The Welsh Carneddau mountain ponies have survived for hundreds of years, but their future is uncertain. Photographer Mary McCartney set out to capture the essence of the ponies in their natural environment.

By Oli Reed
photographs by Mary McCartney
Published 30 Sept 2018, 21:04 BST
The toughest and most resilient groups of Welsh Carneddau mountain ponies occupy higher altitudes, where winter ...
The toughest and most resilient groups of Welsh Carneddau mountain ponies occupy higher altitudes, where winter temperatures can plunge to well below freezing.
Photograph by Mary McCartney

This month's guest editor, Mary McCartney, grew up riding horses on a remote farm in Scotland. Her recent book, The White Horse, provided the inspiration for her trip to photograph the hardy wild ponies of the Carneddau mountains.

To understand the resilience of these ponies, you must first understand the landscape they call home. The Carneddau mountains in Snowdonia National Park cover thousands of acres, with some peaks soaring more than 3,000 feet. Rainfall is heavy, winds are high, winter temperatures are bitterly cold, and people are scarce.

“The ponies are as wild as the hills,” says Gareth Wyn Jones, a local farmer whose ancestors have managed them for 370 years.

Each herd has a matriarch that is believed to be more influential than the group’s stallion. Thousands of these wild ponies once roamed the mountains of Snowdonia, but only about 220 remain.
Photograph by Mary McCartney

The ponies are said to have survived a planned cull by Henry VIII, who decreed that any horse or pony not fit to carry soldiers should be destroyed. Fortunately, the harsh terrain and unforgiving elements of the Carneddau deterred his henchmen.

Carneddau ponies are gathered annually for health checks by local farmers, who clip their tails before returning them to the mountains. Ponies with long tails are elusive and have never been rounded up.
Photograph by Mary McCartney

One of the biggest threats the ponies face is the North Wales climate. In March 2013 a winter snowstorm killed over 100 ponies, wiping out half of their population.

“It was a natural cull,” says Jones. “The strongest survived, and the weakest were picked off.”

That natural selection is part of the valuable role the ponies play in the local ecosystem. Their bodies are left on the hills, providing carrion for birds and foxes, each death supporting new life.

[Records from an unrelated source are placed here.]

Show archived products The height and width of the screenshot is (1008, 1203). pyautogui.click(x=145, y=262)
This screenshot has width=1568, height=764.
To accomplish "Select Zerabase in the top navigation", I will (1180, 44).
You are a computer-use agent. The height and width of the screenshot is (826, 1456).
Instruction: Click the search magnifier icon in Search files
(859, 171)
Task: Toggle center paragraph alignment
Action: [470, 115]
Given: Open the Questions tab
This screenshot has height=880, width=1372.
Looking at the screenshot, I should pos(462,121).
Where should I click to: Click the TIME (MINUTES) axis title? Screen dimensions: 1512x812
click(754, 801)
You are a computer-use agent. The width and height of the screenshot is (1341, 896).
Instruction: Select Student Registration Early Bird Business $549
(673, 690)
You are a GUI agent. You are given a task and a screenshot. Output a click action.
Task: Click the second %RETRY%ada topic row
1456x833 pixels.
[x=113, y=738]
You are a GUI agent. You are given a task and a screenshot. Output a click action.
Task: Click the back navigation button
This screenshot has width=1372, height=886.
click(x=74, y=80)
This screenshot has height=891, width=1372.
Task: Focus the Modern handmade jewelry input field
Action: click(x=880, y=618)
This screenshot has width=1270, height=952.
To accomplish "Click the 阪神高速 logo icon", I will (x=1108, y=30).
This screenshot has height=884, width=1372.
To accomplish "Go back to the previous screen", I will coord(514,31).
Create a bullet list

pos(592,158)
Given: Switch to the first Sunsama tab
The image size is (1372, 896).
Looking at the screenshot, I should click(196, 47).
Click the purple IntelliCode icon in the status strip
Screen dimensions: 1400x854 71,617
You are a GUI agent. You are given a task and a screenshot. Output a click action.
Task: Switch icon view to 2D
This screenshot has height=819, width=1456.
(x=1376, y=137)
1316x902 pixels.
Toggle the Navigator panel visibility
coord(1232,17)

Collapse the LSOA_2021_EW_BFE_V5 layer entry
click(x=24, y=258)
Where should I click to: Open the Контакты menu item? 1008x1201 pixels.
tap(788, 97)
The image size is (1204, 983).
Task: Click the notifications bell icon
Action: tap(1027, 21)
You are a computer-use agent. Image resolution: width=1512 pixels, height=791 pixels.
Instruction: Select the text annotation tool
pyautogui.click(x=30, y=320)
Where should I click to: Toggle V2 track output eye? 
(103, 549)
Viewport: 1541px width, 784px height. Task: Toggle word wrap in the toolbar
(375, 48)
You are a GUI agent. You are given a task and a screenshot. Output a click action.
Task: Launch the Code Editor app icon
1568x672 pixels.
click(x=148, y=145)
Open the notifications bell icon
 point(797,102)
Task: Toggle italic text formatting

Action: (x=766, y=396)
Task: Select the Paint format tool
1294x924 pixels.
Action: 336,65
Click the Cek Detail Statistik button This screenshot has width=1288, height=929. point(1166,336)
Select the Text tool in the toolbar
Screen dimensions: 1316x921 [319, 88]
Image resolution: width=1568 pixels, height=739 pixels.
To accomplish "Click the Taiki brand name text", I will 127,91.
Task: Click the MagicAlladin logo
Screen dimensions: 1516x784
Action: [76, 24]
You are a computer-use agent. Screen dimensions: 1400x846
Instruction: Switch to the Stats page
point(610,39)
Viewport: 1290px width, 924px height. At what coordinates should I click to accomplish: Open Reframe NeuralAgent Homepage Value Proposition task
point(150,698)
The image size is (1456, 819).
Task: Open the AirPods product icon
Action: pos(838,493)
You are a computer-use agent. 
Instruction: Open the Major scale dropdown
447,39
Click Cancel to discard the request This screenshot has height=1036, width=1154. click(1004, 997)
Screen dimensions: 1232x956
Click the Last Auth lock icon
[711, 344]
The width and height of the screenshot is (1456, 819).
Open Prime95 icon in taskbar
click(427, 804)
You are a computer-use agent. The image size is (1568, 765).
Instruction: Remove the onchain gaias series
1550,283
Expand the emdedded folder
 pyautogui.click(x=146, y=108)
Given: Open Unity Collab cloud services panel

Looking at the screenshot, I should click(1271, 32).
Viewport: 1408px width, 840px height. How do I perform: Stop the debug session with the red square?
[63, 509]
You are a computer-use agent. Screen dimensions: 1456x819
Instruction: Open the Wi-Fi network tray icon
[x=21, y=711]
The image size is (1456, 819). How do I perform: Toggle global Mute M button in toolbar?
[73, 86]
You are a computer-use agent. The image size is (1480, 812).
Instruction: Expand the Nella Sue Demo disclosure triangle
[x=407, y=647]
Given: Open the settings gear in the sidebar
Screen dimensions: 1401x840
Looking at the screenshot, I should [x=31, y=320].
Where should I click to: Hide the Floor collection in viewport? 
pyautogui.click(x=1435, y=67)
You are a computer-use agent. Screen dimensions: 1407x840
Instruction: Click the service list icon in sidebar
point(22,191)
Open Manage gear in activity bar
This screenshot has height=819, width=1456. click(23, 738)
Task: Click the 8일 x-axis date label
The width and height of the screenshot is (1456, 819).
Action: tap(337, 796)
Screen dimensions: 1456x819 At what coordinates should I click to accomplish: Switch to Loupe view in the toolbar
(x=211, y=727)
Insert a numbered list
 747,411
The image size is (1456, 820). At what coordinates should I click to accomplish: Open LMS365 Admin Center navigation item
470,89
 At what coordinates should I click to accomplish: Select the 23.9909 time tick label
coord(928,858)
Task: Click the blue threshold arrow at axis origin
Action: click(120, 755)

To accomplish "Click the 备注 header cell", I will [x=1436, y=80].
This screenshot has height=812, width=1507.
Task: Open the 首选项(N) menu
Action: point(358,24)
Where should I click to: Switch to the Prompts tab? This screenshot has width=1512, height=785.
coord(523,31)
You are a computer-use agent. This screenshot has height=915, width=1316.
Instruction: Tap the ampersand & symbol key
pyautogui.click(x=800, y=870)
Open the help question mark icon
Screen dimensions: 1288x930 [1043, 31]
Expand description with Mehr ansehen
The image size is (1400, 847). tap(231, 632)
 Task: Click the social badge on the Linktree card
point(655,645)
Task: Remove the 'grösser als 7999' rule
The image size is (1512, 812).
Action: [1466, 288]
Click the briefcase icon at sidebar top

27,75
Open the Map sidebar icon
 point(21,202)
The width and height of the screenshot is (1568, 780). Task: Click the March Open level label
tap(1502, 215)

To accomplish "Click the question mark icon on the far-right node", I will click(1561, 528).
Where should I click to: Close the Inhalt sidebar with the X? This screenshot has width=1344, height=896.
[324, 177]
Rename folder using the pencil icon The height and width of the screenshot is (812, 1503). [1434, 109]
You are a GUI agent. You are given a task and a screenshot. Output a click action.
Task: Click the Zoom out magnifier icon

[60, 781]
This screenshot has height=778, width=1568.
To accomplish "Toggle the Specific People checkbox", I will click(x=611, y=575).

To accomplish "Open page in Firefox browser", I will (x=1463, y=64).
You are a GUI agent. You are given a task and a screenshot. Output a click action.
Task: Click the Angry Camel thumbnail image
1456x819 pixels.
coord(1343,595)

Welsh Carneddau mountain ponies live in herds including about 15 mares and one stallion. The exact number of ponies in a herd reflects the size of the area it occupies and the strength of its stallion.
Photograph by Mary McCartney

The turbulent political landscape, however, has brought a new challenge. Proposed agricultural funding cuts by the Welsh government could bring an end to the centuries of protection hill farmers such as Jones have provided to the ponies. Their existence has always been based on the survival of the fittest, but this may be a battle they cannot win.